**What is asked**
Revise everything in the material from the line containing "Given: Click the" down to the line containing "coord(783,62)", substituting "Category" for "Legality" and leaving all else unchanged. Return only those lines.

**Provided data**
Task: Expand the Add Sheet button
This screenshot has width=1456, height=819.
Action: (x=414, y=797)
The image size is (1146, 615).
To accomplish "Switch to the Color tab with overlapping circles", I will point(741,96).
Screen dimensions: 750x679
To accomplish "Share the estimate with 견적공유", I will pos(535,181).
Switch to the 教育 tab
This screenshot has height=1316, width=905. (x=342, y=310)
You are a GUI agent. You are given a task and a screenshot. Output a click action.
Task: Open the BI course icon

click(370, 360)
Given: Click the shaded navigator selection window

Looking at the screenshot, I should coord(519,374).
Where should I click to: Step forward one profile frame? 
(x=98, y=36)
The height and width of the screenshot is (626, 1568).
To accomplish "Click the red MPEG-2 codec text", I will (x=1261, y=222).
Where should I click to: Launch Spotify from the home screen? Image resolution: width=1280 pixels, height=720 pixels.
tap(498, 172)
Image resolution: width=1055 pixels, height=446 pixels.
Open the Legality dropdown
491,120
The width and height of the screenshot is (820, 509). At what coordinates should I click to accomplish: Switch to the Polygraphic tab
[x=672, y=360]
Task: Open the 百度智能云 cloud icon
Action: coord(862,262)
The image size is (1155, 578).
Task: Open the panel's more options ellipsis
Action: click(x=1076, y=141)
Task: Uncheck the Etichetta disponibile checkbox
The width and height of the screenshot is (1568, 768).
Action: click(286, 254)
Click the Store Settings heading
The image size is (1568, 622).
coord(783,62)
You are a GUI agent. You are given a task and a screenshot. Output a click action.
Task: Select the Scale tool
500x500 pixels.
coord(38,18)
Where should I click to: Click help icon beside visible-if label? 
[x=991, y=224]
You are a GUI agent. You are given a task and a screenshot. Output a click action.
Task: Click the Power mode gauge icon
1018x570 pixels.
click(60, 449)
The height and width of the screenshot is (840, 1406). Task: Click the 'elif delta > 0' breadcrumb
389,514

**Complete response**
Given: Click the shaded navigator selection window

Looking at the screenshot, I should coord(519,374).
Where should I click to: Step forward one profile frame? 
(x=98, y=36)
The height and width of the screenshot is (626, 1568).
To accomplish "Click the red MPEG-2 codec text", I will (x=1261, y=222).
Where should I click to: Launch Spotify from the home screen? Image resolution: width=1280 pixels, height=720 pixels.
tap(498, 172)
Image resolution: width=1055 pixels, height=446 pixels.
Open the Category dropdown
491,120
The width and height of the screenshot is (820, 509). At what coordinates should I click to accomplish: Switch to the Polygraphic tab
[x=672, y=360]
Task: Open the 百度智能云 cloud icon
Action: coord(862,262)
The image size is (1155, 578).
Task: Open the panel's more options ellipsis
Action: click(x=1076, y=141)
Task: Uncheck the Etichetta disponibile checkbox
The width and height of the screenshot is (1568, 768).
Action: click(286, 254)
Click the Store Settings heading
The image size is (1568, 622).
coord(783,62)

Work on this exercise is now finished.